After being shot in both legs, McGee was forced out of the driver’s seat and into the back of a pickup truck. After all four Americans were loaded into the pickup truck’s bed and taken to another location to be interrogated.

At the new spot, Woodard told his loved ones, “I love y’all, and I’m gone,” before passing away shortly after.

They were kidnapped on March 3 and for the next few days, the Gulf Cartel who allegedly captured them stayed a step ahead of authorities by constantly moving them to new buildings.

One was a house where Williams said people toting guns and plastic “Diablo” masks began “pointing the guns to our head, telling us not to look up.”

They also stopped at a clinic where Williams’ bullet wounds were tended to albeit with no “No pain medicine or nothing. They just stitched it up,” Williams said.

McGee says she was then put into a room with Brown, who was succumbing to his gunshot wounds.
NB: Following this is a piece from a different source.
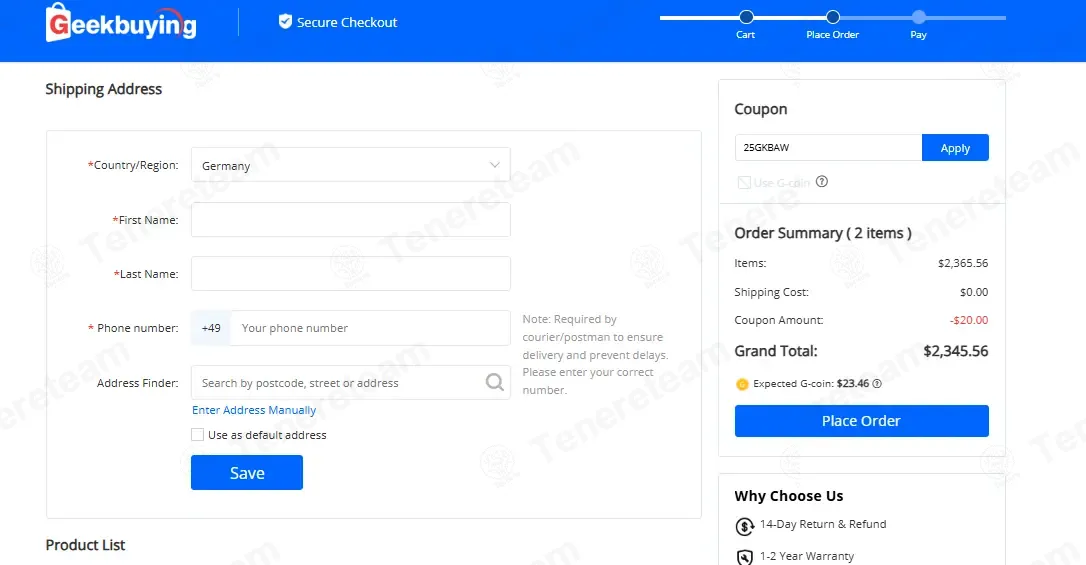The image size is (1086, 565).
Task: Apply the coupon code 25GKBAW
Action: [x=955, y=147]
“He was fighting for his life, and they didn’t do nothing,” she said. “I talked to him the whole time … I just told him sorry because I asked him to come with me.”

Brown died shortly after the kidnappers promised to bring him to the hospital. With two surviving Americans and two dead, the cartel shed light on what happened.

“He was like, ‘There’s nothing we can do to bring your two brothers back. But we’re sorry. Somebody made the wrong call. They were high and drunk,'” McGee recalled the man saying.

On March 7, McGee and Williams were rescued from a wooden shack while the remains of Woodard and Brown were recovered and brought back to the United States.

The Gulf Cartel has since apologized in a letter, which translates in part to “The Gulf Cartel Grupo Escorpiones strongly condemns the events of Friday, March 3 in which unfortunately an innocent working mother died and four American citizens were kidnapped, of which two died.”